J. Cardiovasc. Dev. Dis. 2024, 11(1), 27; https://doi.org/10.3390/jcdd11010027
Submission received: 26 December 2023
/
Revised: 14 January 2024
/
Accepted: 15 January 2024
/
Published: 17 January 2024
(This article belongs to the Special Issue Risk Factors and Outcomes in Cardiac Surgery)
Abstract
:Perioperative transient ischemic attacks (PTIAs) are associated with significantly increased rates of postoperative complications such as low cardiac output, atrial fibrillation, and significantly higher mortality in cardiac procedures. The current literature on PTIAs is sparse and understudied. Therefore, we aim to understand the effects of PTIA on hospital utilization, readmission, and morbidity. Using data on all the cardiac procedures at the University of Pittsburgh Medical Center from 2011 to 2019, fine and gray analysis was performed to identify whether PTIAs and covariables correlate with increased hospital utilization, stroke, all-cause readmission, Major Adverse Cardiac and Cerebrovascular Events (MACCE), MI, and all-cause mortality. Logistic regression for longer hospitalization showed that PTIA (HR: 2.199 [95% CI: 1.416–3.416] increased utilization rates. Fine and gray modeling indicated that PTIA (HR: 1.444 [95% CI: 1.096–1.902], p < 0.01) increased the rates of follow-up all-cause readmission. However, PTIA (HR: 1.643 [95% CI: 0.913–2.956] was not statistically significant for stroke readmission modeling. Multivariate modeling for MACCE events within 30 days of surgery (HR: 0.524 [95% CI: 0.171–1.605], p > 0.25) and anytime during the follow-up period (HR: 1.116 [95% CI: 0.825–1.509], p > 0.45) showed no significant correlation with PTIA. As a result of PTIA’s significant burden on the healthcare system due to increased utilization, it is critical to better define and recognize PTIA for timely management to improve perioperative outcomes.
1. Introduction
Currently, the consequences of perioperative transient ischemic attacks (PTIAs) are understudied, and relatively little literature exists on both short- and long-term patient recovery. PTIAs are associated with significantly increased rates of low cardiac output, atrial fibrillation, and significantly higher mortality in cardiac procedures [1]. While relatively uncommon in low-risk surgical procedures, the current literature on PTIAs is sparse. In 2020, the Society for Thoracic Surgery (STS) removed PTIA from their operative discharge survey, further reducing the data on and research into PTIAs.
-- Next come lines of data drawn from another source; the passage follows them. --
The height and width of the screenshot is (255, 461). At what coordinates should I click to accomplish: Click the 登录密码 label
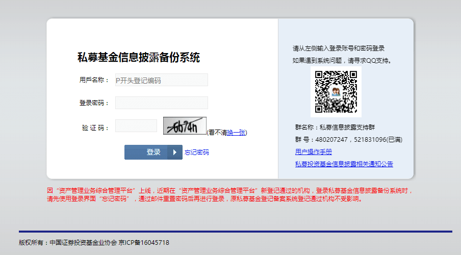click(94, 103)
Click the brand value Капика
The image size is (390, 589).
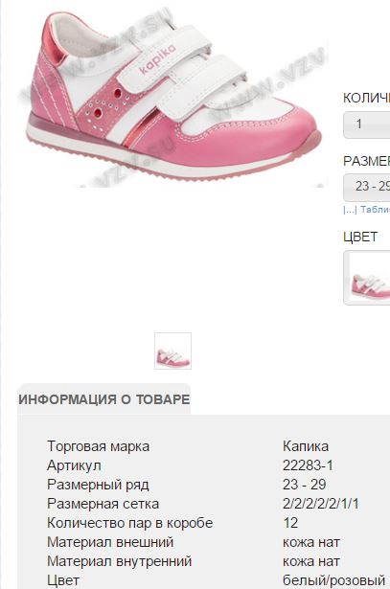(306, 446)
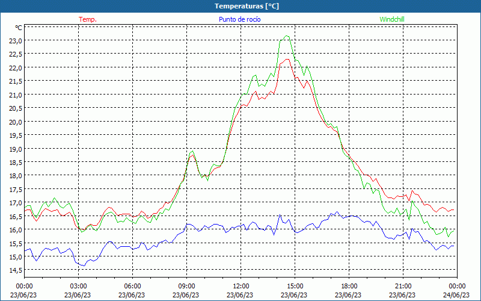Click the °C unit label on axis
Image resolution: width=481 pixels, height=301 pixels.
pyautogui.click(x=19, y=28)
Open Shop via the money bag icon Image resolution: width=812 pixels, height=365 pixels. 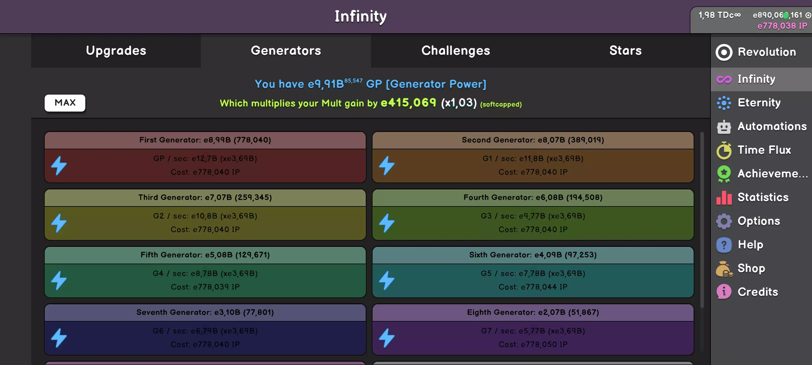[724, 269]
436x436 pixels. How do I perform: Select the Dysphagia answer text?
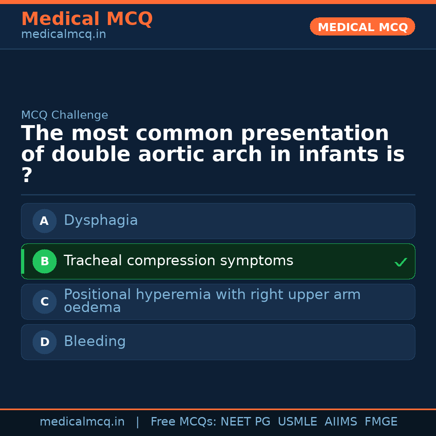(101, 220)
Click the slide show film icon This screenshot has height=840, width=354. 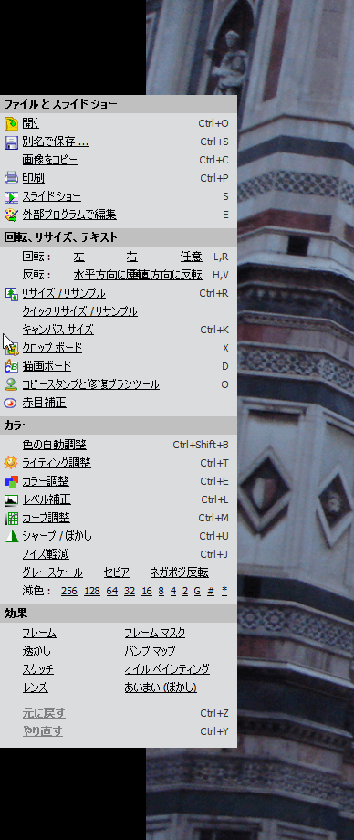pos(11,196)
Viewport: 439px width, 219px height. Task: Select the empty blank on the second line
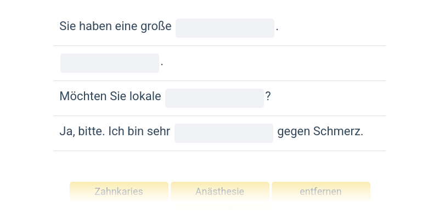110,63
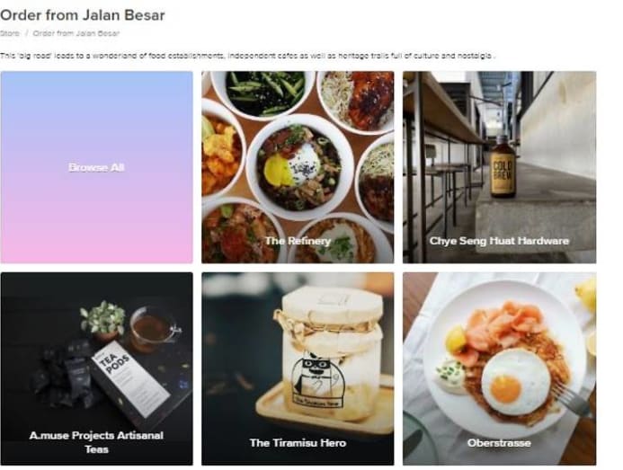Go to Store breadcrumb link
This screenshot has width=623, height=470.
click(10, 33)
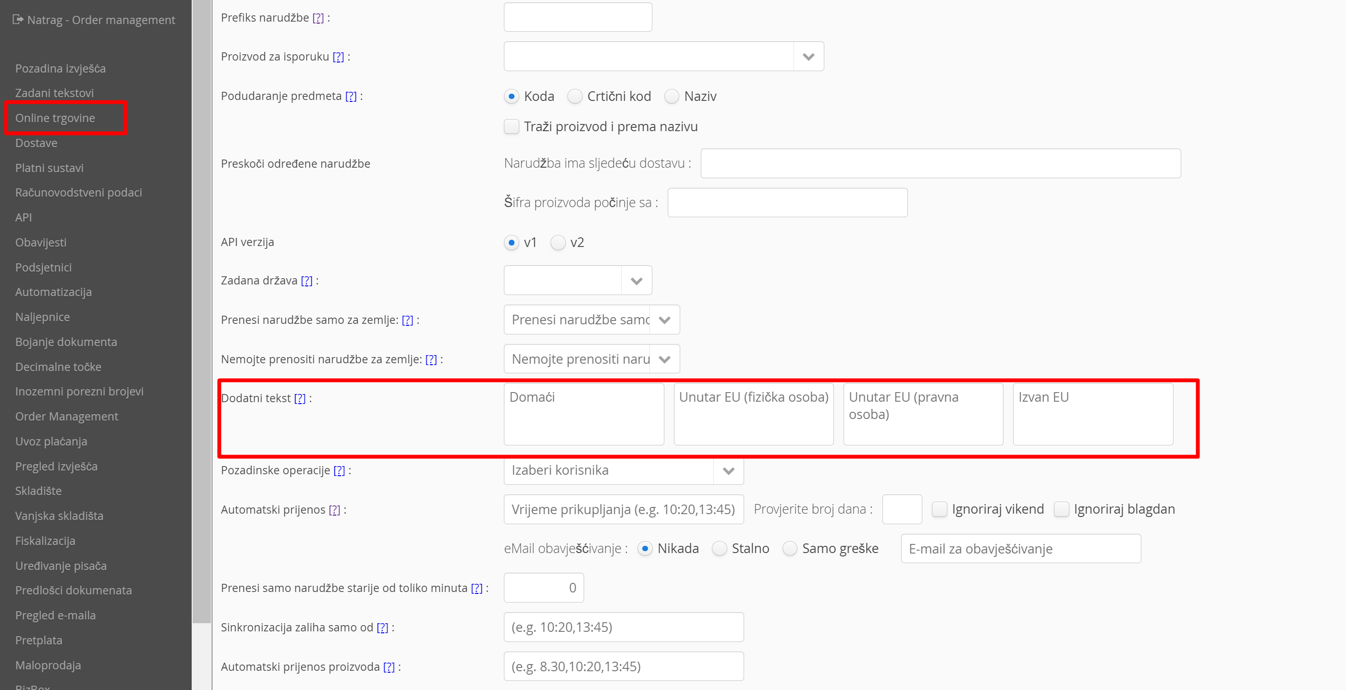
Task: Select API version v2
Action: [558, 243]
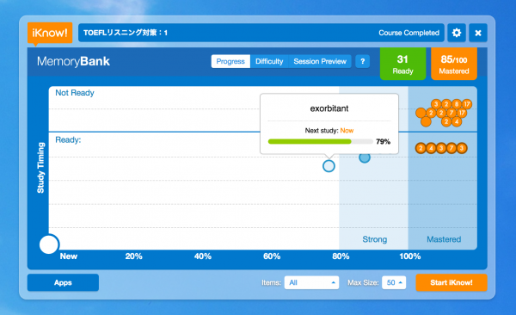
Task: Expand the Max Size dropdown showing 50
Action: click(x=394, y=282)
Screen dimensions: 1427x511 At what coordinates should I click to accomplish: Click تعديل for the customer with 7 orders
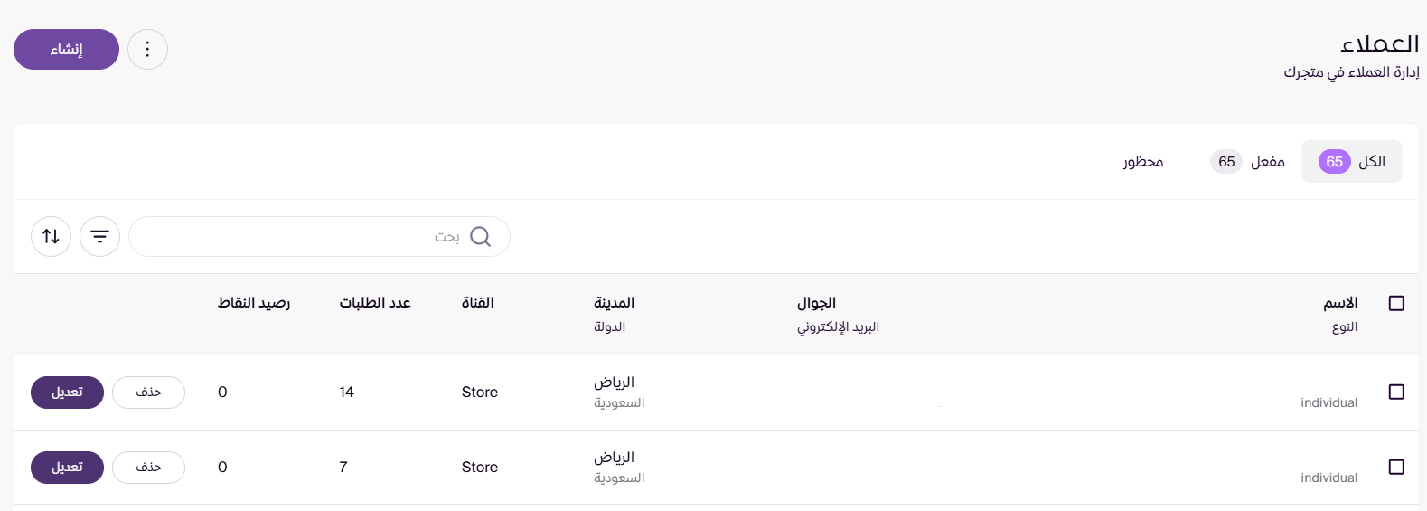tap(67, 468)
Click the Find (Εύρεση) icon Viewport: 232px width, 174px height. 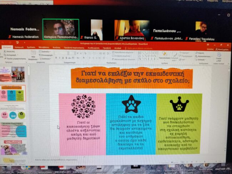[201, 53]
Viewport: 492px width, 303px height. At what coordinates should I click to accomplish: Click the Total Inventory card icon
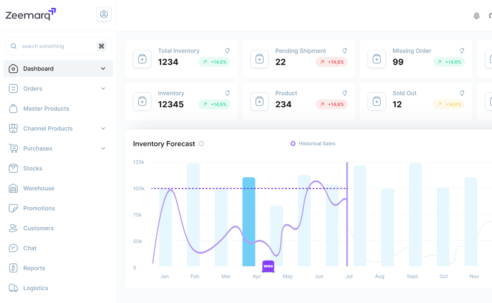[x=142, y=59]
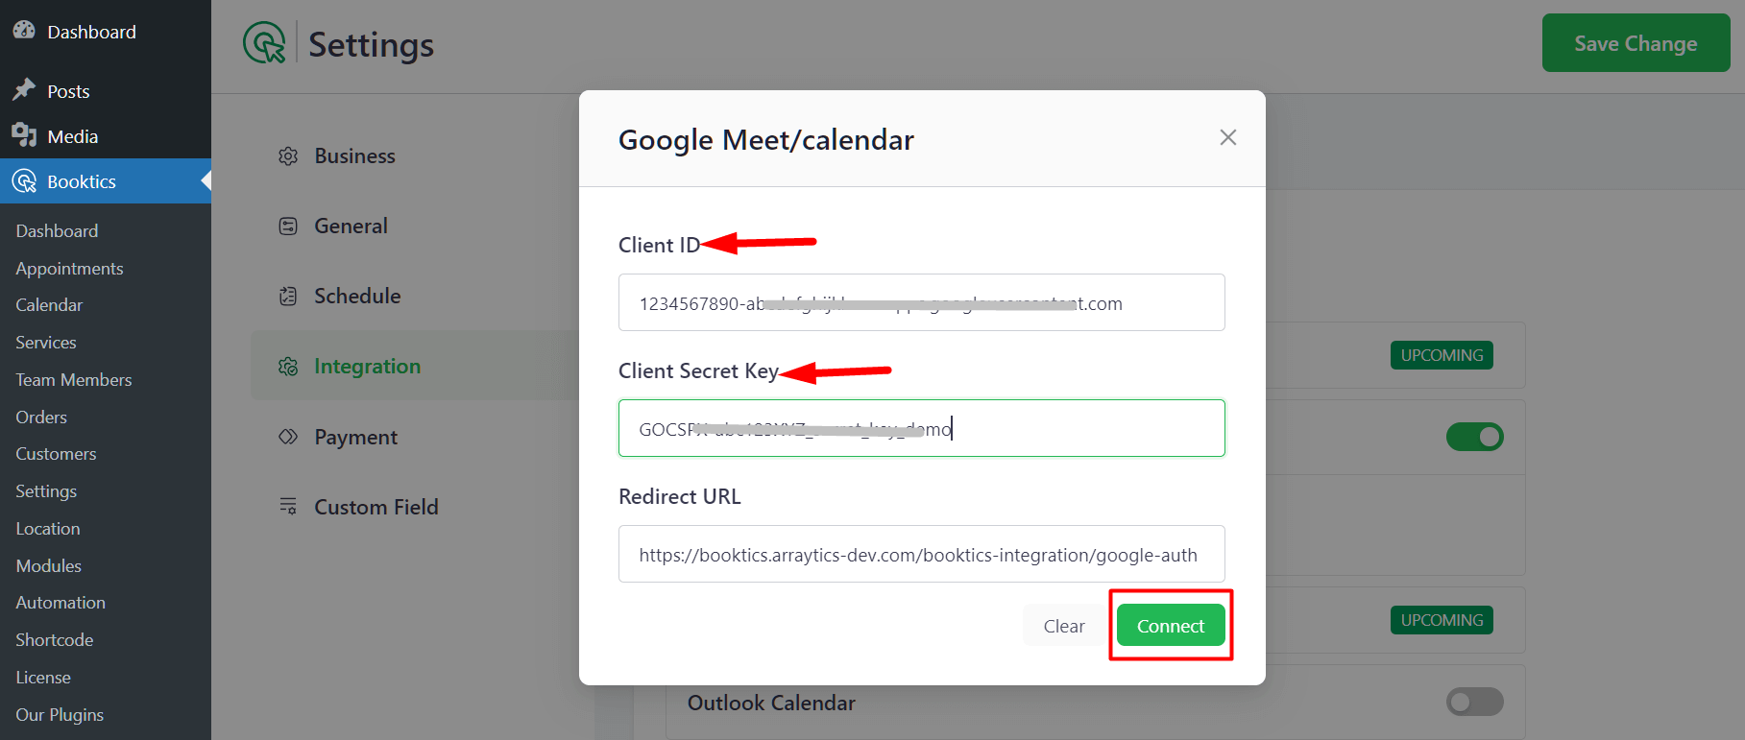Click the Posts pushpin icon

(x=24, y=90)
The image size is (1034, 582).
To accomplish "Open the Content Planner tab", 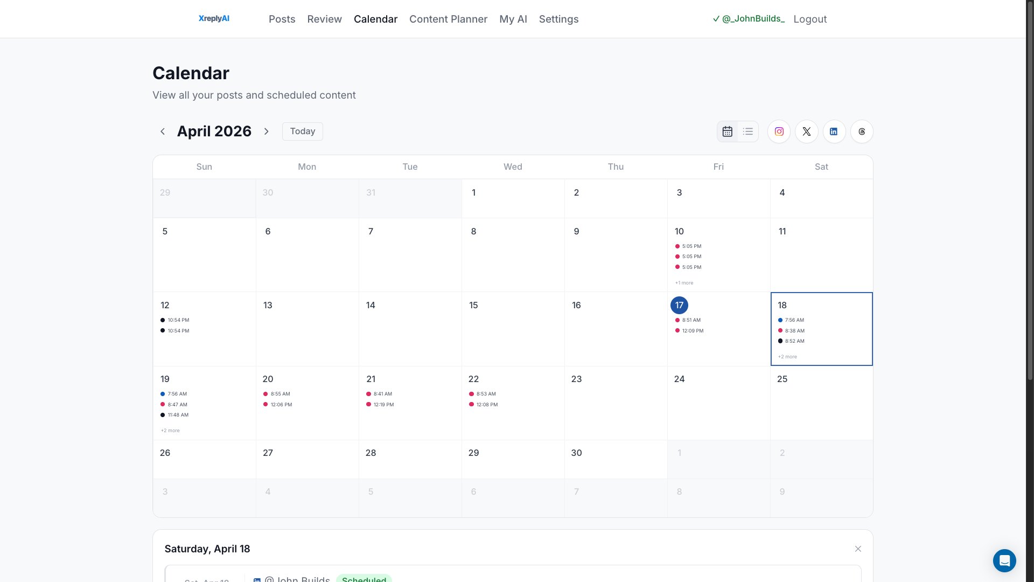I will pyautogui.click(x=448, y=19).
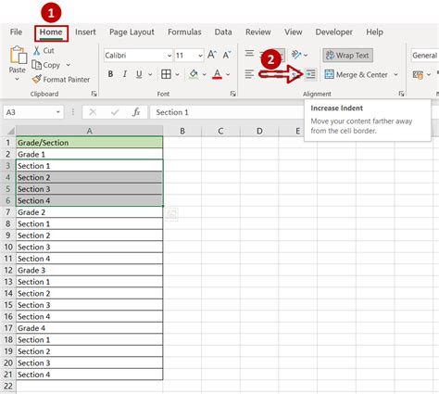Click the Increase Indent icon

click(310, 74)
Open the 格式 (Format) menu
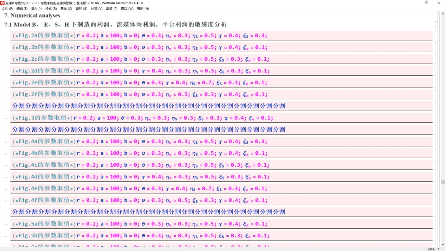445x251 pixels. tap(51, 9)
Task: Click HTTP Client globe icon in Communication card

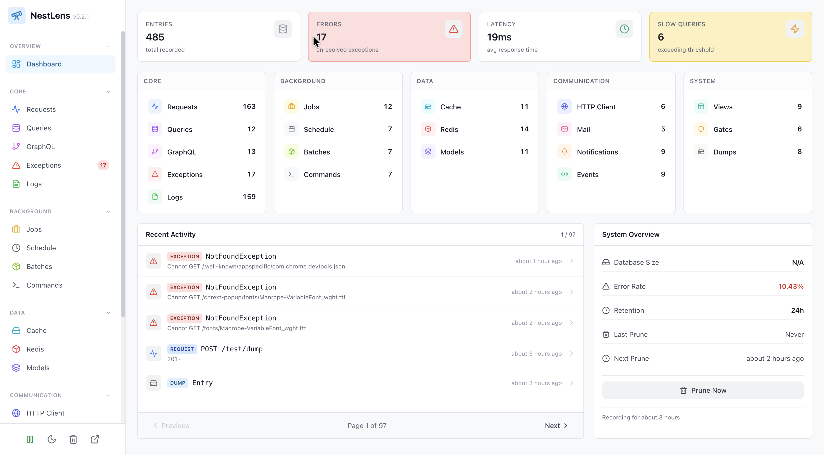Action: [564, 106]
In non-operative settings, TIA has been shown to increase the risk of recurrent TIA, stroke, cardiovascular events, and mortality [2]. In some cases, TIA has an imaging correlation with and is labeled as stroke for appropriate evaluation and management. This has led to changes in the definition of TIA in non-operative settings, and clinical trials like ABCD and ABCD2 to evaluate effective management [3]. PTIA and PTIA-like symptoms can be due to TIA, infections, or stroke/seizure/any metabolic derangement causing altered mental status or cardiac complications, which makes PTIA often underreported or missed. Additionally, the neurological changes may be subtle or brief, further complicating estimation of its incidence. It is not always evaluated after vascular surgery even though it has a high incidence, in which case it is silent in imaging tools [4].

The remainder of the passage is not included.